"When an infected computer starts up today, there is a 5 percent chance that SirCam will start to delete all files on the C drive, and remove all files in sub-directories," said Andre Post, senior researcher at antivirus firm Symantec. "It will then try to fill up the hard drive with a fake file, and will expand and take up the full hard drive space."
But the file-deleting payload is only programmed to infect PCs configured with the D/M/Y date format. This will result in regional hits across the globe, placing European and Austrailan PCs in a high-risk category, according to Symantec. "The US will be safe, as everyone has M/D/Y settings -- but in Europe things may be different," said Post.
Antivirus experts at Sophos have dismissed fears of a 16 October attack, claiming that a bug in the virus author's code will prevent the payload from activating. But Symantec is certain that European novice end-users should brace themselves for a return of the destructive SirCam worm. "We know that a lot of these types of viruses contain bugs that can corrupt infections, but the working samples that we have (of SirCam) convince us that there is a one-in-20 chance of reinfection," said Post.

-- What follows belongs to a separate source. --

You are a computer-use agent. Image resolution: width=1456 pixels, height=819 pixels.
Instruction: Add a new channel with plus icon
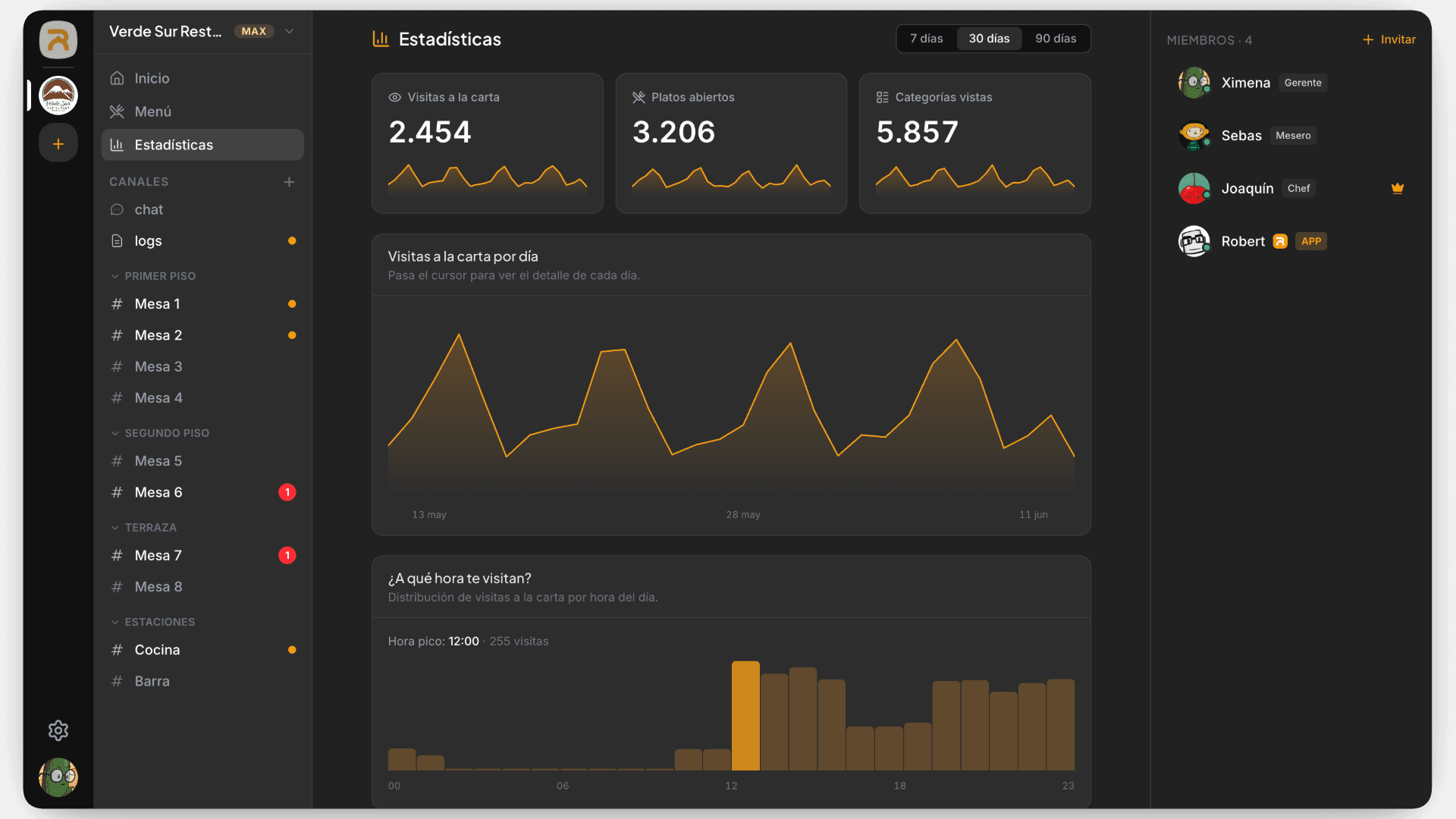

Sircam was first detected on 16 July. Security software firm Trend Micro said it has received reports from 332,000 PCs infected with the worm in the last 30 days. The worm spreads by email and by using open network shares -- if the attachment is opened, SirCam copies itself into the Windows System directory with the filename scam32.exe, and changes the registry key so that it runs on Windows startup. It also contains its own SMTP routine, which is used to send email messages to email addresses found in the infected user's address book and the temporary Internet folder where cached Internet files are kept.
The Poker-like caveat programmed to strike on 16 October is hard-coded for every year. "I am certain that SirCam will still be around next year," said Post.